[GOAL]
Extract each line from the rows below that contains the word "should". Case counts.

[DATA LISTING]
********************
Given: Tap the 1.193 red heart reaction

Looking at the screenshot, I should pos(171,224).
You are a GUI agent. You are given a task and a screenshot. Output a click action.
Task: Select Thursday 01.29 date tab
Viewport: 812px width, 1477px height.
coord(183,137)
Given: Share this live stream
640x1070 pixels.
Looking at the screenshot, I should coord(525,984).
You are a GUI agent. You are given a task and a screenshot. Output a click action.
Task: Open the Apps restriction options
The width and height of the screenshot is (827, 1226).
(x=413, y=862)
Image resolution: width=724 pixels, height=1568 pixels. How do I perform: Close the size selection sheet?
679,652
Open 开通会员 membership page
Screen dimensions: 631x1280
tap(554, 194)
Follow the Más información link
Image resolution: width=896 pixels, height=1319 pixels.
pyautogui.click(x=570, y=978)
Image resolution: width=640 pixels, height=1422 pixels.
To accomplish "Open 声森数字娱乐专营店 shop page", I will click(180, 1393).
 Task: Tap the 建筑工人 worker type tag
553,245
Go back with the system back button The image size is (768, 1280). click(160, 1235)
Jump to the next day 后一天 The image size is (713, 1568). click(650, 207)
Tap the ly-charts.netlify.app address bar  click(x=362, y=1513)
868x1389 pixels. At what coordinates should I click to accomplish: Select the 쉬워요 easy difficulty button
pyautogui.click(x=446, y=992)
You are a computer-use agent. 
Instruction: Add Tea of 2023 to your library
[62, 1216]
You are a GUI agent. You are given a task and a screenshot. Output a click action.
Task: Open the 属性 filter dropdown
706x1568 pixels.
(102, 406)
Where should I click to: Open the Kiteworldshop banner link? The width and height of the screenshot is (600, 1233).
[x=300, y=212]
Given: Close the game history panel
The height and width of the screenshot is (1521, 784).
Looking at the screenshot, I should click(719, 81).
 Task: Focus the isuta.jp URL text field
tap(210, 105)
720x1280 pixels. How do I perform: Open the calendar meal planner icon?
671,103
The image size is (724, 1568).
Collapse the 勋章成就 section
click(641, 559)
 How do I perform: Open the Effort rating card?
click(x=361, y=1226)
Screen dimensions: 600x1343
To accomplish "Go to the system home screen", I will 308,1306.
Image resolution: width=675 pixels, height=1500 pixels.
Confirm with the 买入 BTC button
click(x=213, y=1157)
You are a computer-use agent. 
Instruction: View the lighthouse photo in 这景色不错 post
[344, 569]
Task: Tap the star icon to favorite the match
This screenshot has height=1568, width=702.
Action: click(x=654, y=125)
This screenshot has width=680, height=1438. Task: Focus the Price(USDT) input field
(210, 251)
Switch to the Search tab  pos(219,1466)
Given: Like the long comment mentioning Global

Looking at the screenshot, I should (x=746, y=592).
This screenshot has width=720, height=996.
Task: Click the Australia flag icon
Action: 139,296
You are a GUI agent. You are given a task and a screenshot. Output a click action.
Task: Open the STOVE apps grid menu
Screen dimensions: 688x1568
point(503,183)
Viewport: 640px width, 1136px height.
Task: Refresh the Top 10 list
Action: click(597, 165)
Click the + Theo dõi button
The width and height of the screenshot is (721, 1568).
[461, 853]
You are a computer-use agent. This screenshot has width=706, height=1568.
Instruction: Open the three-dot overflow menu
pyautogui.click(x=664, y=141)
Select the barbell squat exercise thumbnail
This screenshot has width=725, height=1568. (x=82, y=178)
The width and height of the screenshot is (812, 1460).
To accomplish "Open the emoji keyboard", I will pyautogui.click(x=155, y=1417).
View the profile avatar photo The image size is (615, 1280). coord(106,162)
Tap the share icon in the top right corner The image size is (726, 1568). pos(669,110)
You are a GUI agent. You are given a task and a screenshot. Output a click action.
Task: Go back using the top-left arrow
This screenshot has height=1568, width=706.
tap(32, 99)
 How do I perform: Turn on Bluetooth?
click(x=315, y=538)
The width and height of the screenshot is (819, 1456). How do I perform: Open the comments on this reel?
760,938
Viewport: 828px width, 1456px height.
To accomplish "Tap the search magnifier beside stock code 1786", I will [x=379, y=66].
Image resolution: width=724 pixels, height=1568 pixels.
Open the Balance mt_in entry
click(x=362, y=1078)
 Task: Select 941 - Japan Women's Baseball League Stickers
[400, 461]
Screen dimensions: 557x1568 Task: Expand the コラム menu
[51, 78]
********************
[FINAL RESULT]
Looking at the screenshot, I should pos(171,224).
Looking at the screenshot, I should coord(525,984).
868x1389 pixels. At what coordinates should I click to accomplish: Select the 쉬워요 easy difficulty button
Where should I click to: Open the Kiteworldshop banner link? The width and height of the screenshot is (600, 1233).
Looking at the screenshot, I should click(719, 81).
Looking at the screenshot, I should (x=746, y=592).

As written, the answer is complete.